Working data:
────

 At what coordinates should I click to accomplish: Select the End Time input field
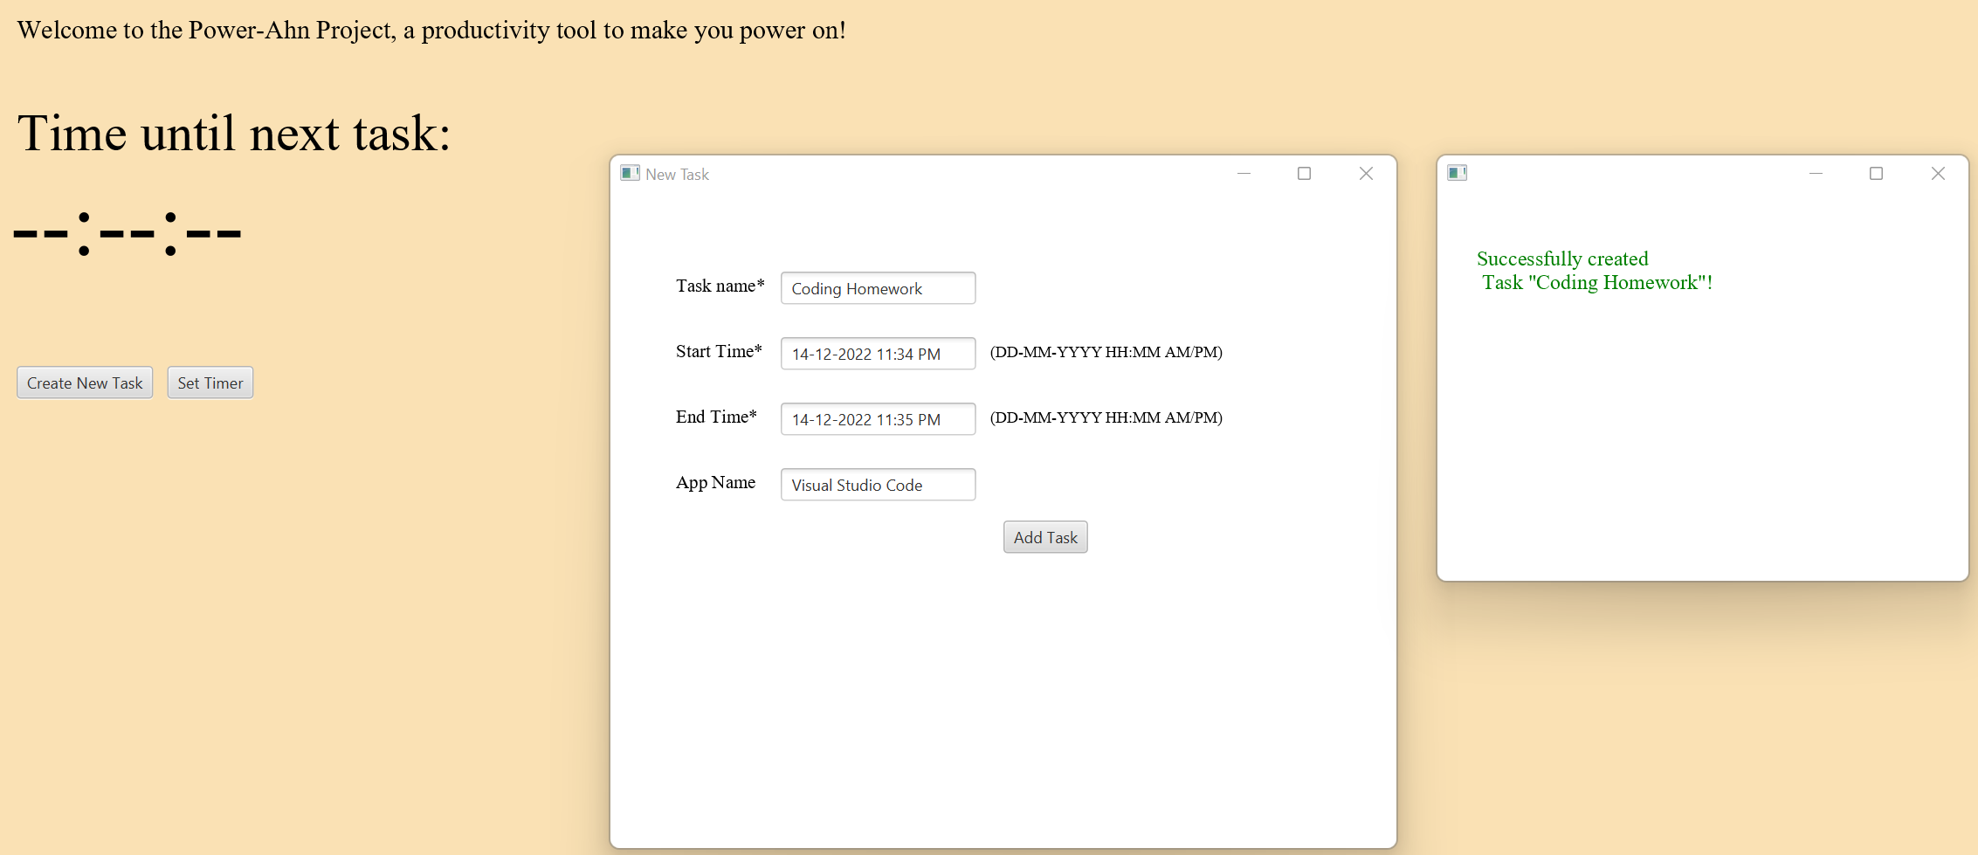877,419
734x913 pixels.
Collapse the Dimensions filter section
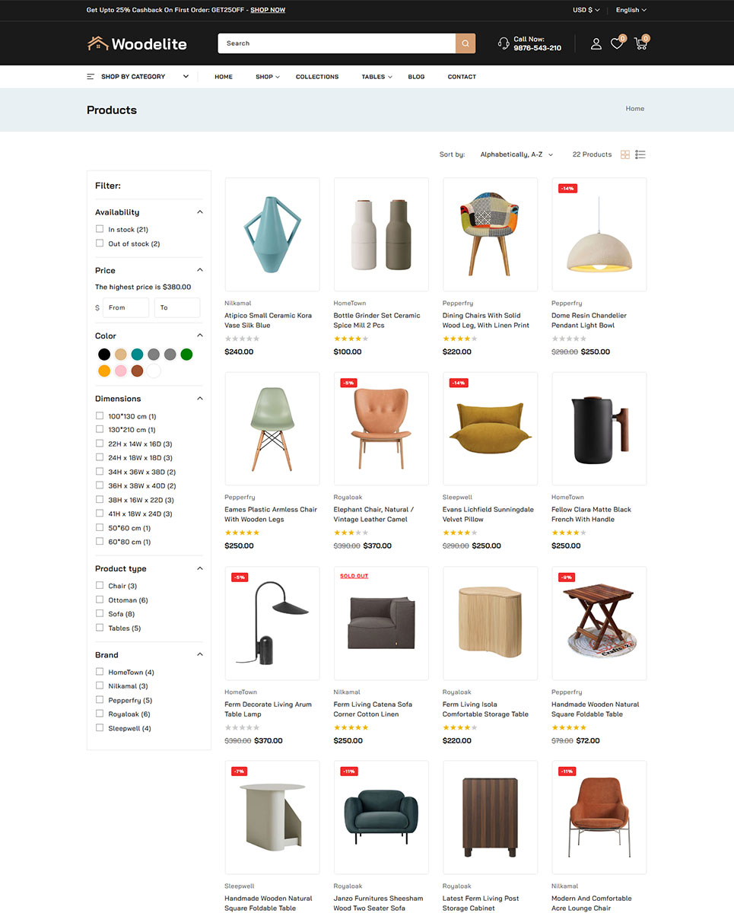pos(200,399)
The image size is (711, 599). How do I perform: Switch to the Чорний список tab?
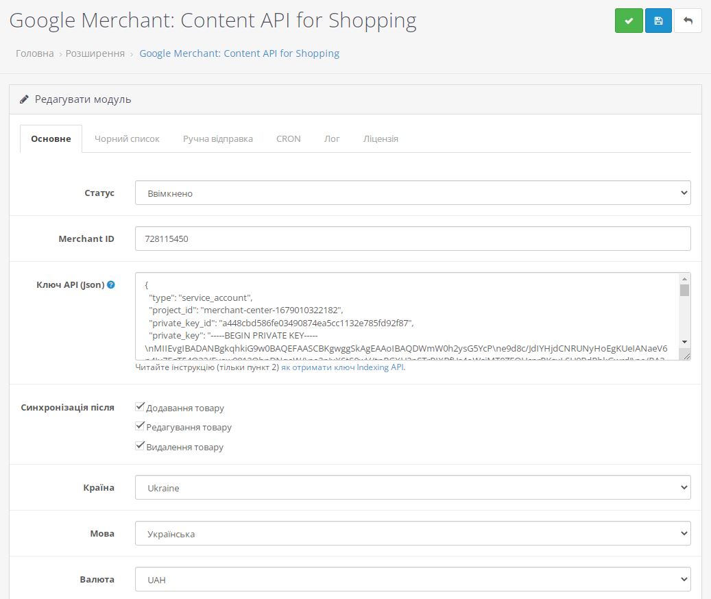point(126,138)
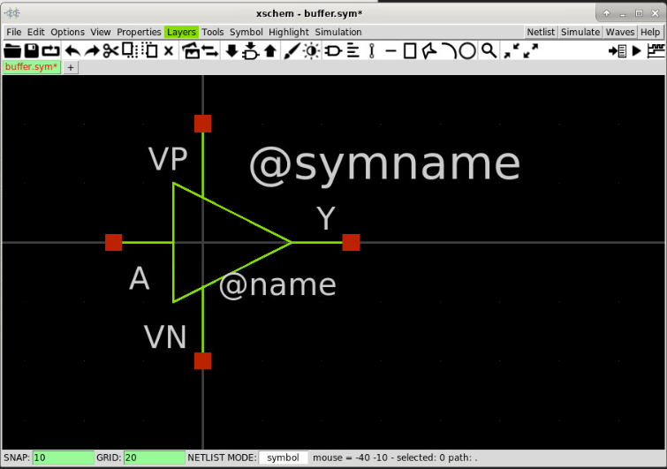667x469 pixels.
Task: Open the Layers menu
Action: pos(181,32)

────

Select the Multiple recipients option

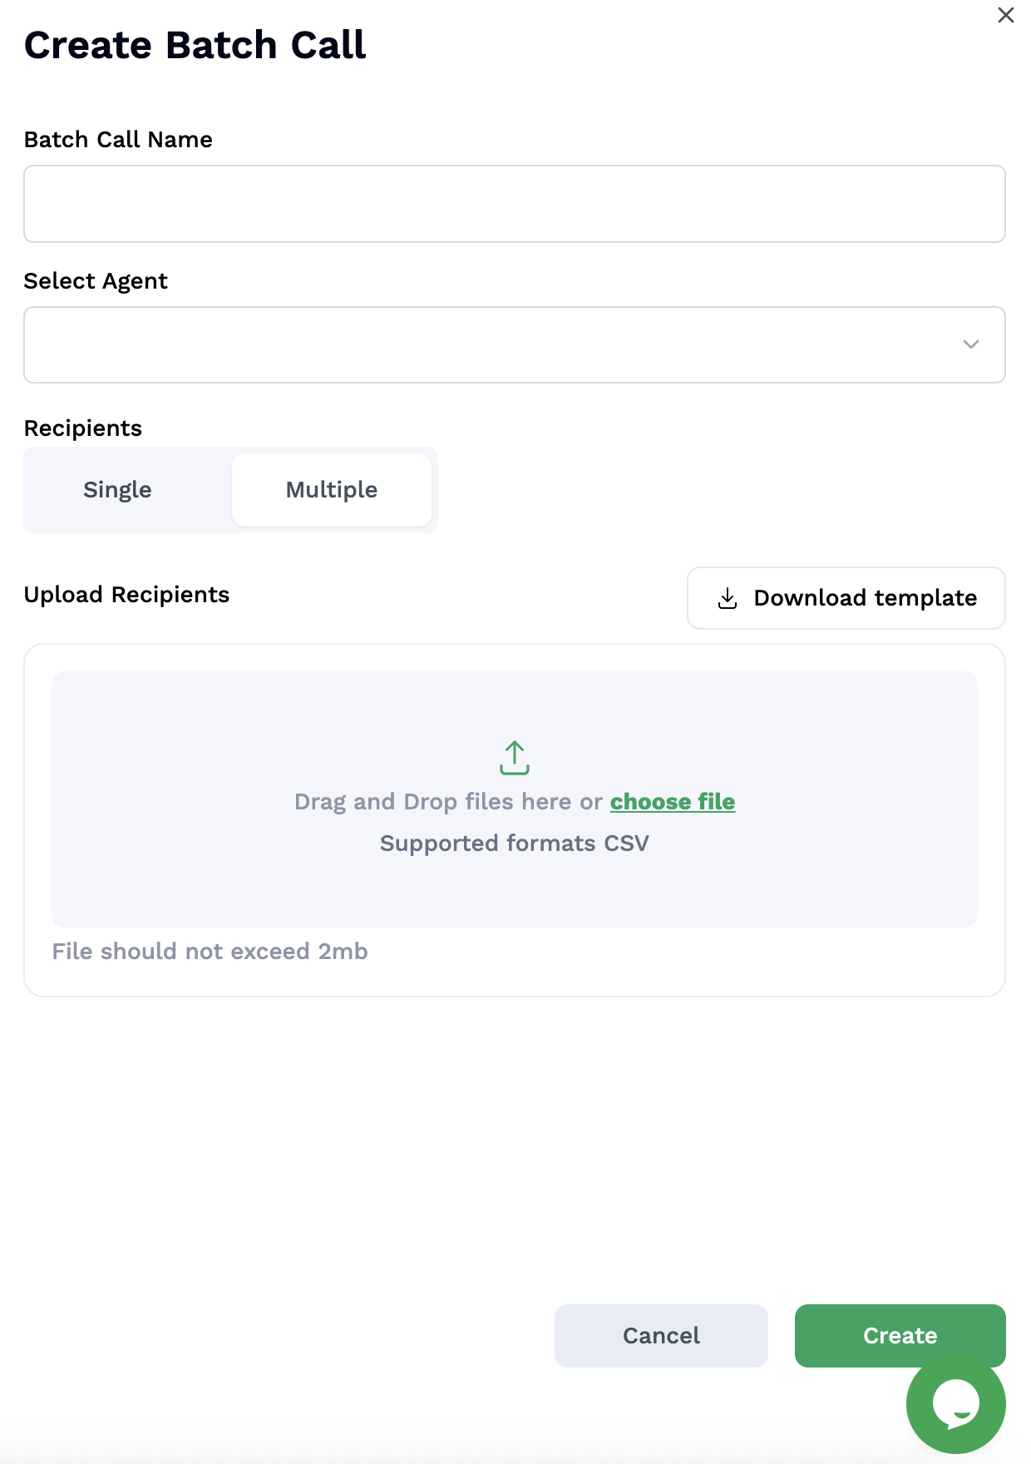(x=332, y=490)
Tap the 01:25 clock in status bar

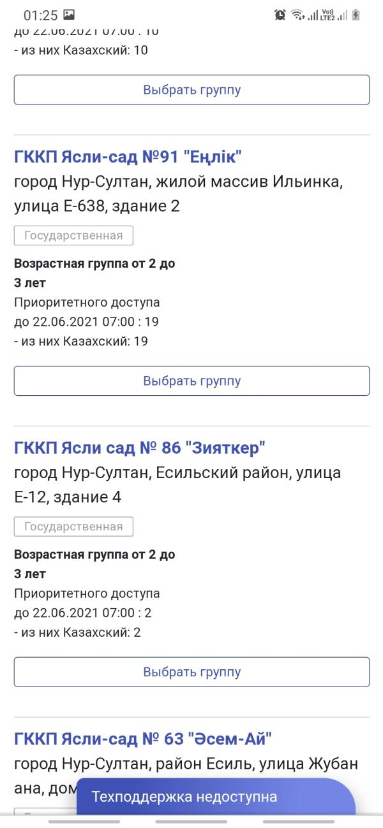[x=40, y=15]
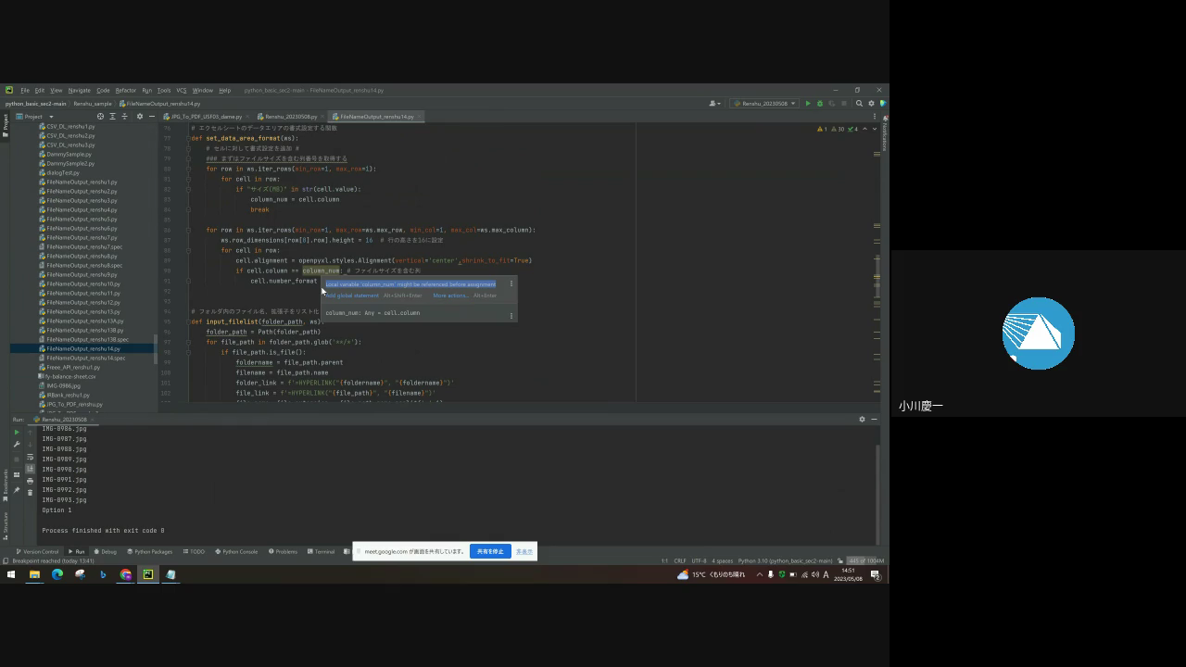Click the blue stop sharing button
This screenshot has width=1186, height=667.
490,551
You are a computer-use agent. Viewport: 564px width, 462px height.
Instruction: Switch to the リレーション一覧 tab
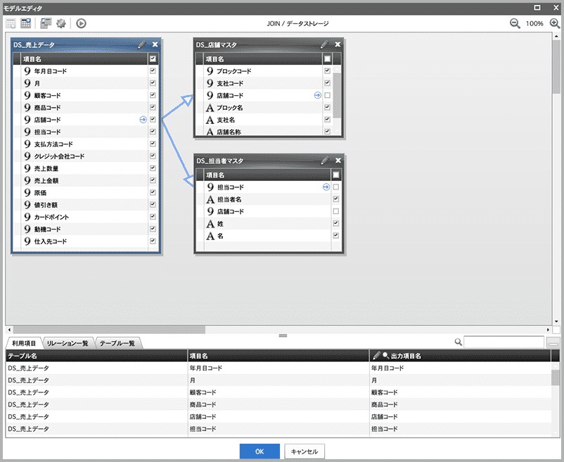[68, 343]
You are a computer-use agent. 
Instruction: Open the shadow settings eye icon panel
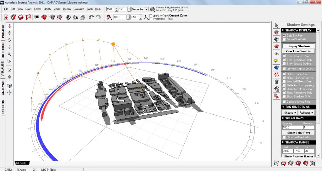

────

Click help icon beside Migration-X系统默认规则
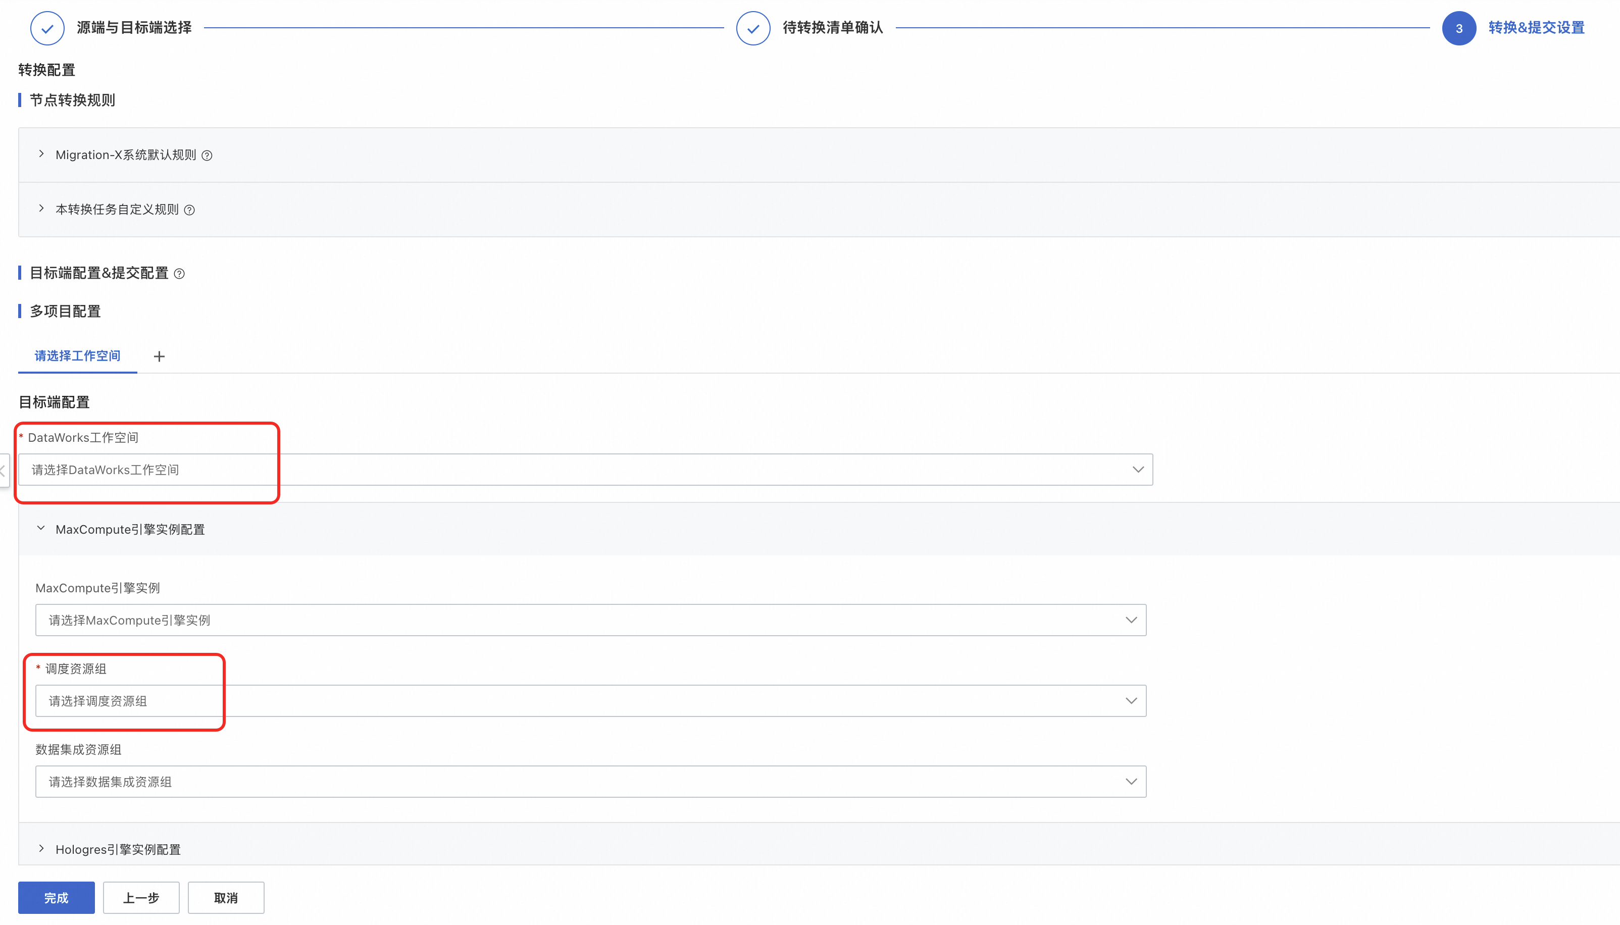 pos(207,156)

────

What needs to be done: Check each line above for the word "computer" and copy every line that has it.

Result for this task:
You are a computer-use agent. Viewport: 564px width, 462px height.
You are a computer-use agent. 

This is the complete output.